> **Supplied data**
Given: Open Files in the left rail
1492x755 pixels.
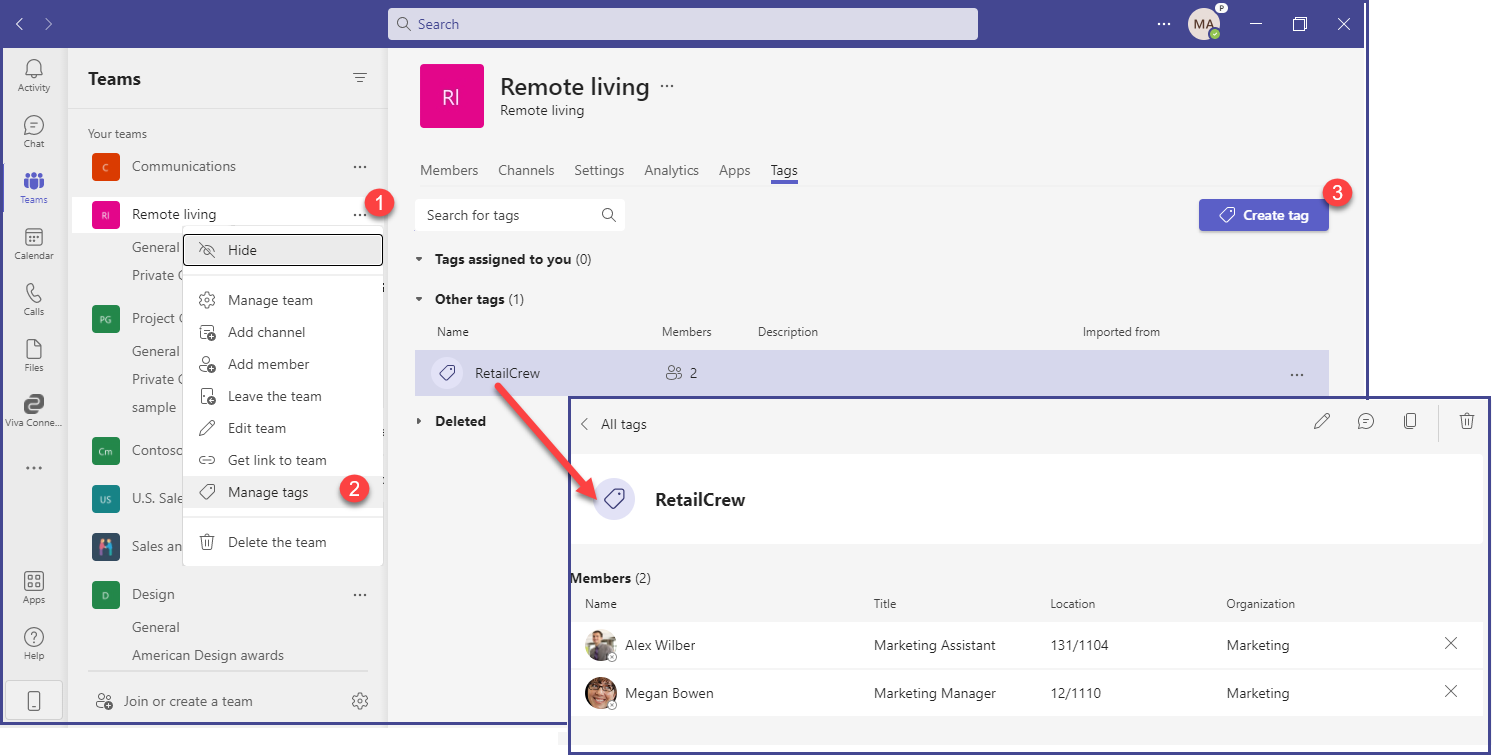Looking at the screenshot, I should [33, 356].
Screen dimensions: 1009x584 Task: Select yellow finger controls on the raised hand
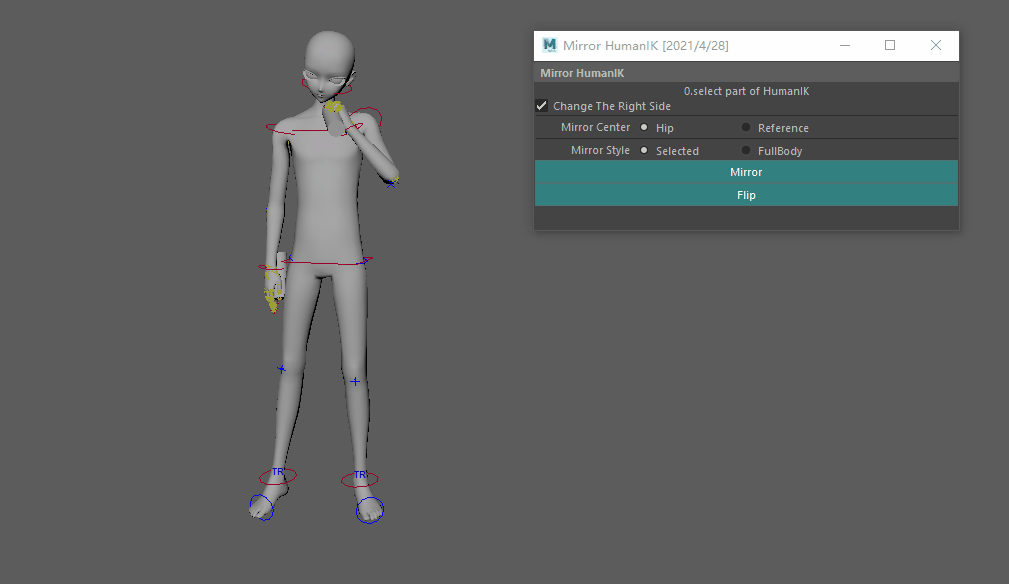pyautogui.click(x=335, y=106)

> **Activity**
What is needed is an exact repeat of only the lines from the one containing "1492x755 pixels." through the last line of the listing above, both ends included, without the pictures.

> **Exercise solution**
1492x755 pixels.
Looking at the screenshot, I should [33, 356].
Screen dimensions: 1009x584 Task: Select yellow finger controls on the raised hand
pyautogui.click(x=335, y=106)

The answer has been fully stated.